Annotation structure (instances)
Top-level keys include images (id, file_name, height, width), annotations (image_id, category_id, bbox [x,y,w,h], area, segmentation, iscrowd), and categories (id, name, supercategory). iscrowd=1 marks RLE regions for groups; evaluation rules differ from single-object polygons.
pycocotools
# pip install pycocotools
from pycocotools.coco import COCO
ann_file = "annotations/instances_val2017.json"
coco = COCO(ann_file)
ids = coco.getImgIds(catIds=coco.getCatIds(catNms=["person"]))
img = coco.loadImgs(ids[0])[0]
Use coco.loadAnns / showAnns for visualization; detection eval uses cocoEval with predicted JSON in COCO result format.
Related tracks
- Captions — image ↔ sentence pairs; metrics include BLEU, CIDEr, SPICE.
- Keypoints — 17 body joints per person instance.
- Panoptic — joint stuff + thing segmentation (separate challenge materials).
torchvision built-ins
from torchvision.datasets import CocoDetection
# root = image folder, annFile = instances_*.json
# ds = CocoDetection(root, annFile, transform=your_transform)

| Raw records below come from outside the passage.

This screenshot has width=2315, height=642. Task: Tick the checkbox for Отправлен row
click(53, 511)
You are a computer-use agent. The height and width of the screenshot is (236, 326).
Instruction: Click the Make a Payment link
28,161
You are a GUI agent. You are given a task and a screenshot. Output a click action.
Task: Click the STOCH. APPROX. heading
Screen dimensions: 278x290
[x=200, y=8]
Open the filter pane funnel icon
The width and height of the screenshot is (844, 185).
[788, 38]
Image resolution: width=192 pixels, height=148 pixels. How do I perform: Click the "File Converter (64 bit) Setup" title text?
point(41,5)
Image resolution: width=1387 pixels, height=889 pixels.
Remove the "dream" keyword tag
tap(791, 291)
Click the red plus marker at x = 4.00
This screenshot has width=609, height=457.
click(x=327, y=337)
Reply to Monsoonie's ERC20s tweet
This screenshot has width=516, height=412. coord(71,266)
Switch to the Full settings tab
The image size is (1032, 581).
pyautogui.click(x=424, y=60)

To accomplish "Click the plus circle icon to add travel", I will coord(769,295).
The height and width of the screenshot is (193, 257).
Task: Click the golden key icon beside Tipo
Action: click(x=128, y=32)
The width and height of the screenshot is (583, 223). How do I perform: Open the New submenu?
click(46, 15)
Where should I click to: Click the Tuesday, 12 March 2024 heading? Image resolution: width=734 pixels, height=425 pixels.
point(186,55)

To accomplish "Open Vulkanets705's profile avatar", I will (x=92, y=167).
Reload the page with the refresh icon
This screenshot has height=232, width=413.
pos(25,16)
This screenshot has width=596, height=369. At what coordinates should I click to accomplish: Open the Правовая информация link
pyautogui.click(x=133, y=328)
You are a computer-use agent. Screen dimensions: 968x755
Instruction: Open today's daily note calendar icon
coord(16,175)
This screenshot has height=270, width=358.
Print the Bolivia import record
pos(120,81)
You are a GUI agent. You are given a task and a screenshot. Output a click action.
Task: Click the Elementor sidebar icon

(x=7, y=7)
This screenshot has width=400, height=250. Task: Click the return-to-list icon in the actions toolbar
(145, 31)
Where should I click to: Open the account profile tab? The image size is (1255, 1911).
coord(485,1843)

Pair with detection transforms (v2 APIs in recent torchvision) to return image + target dict.
Takeaways
- Always match evaluation protocol (IoU range, max detections, area buckets) when comparing papers.
- 2017 split is the common modern reference; older 2014 still appears in legacy code.
- Respect the COCO license and attribution when redistributing derived sets.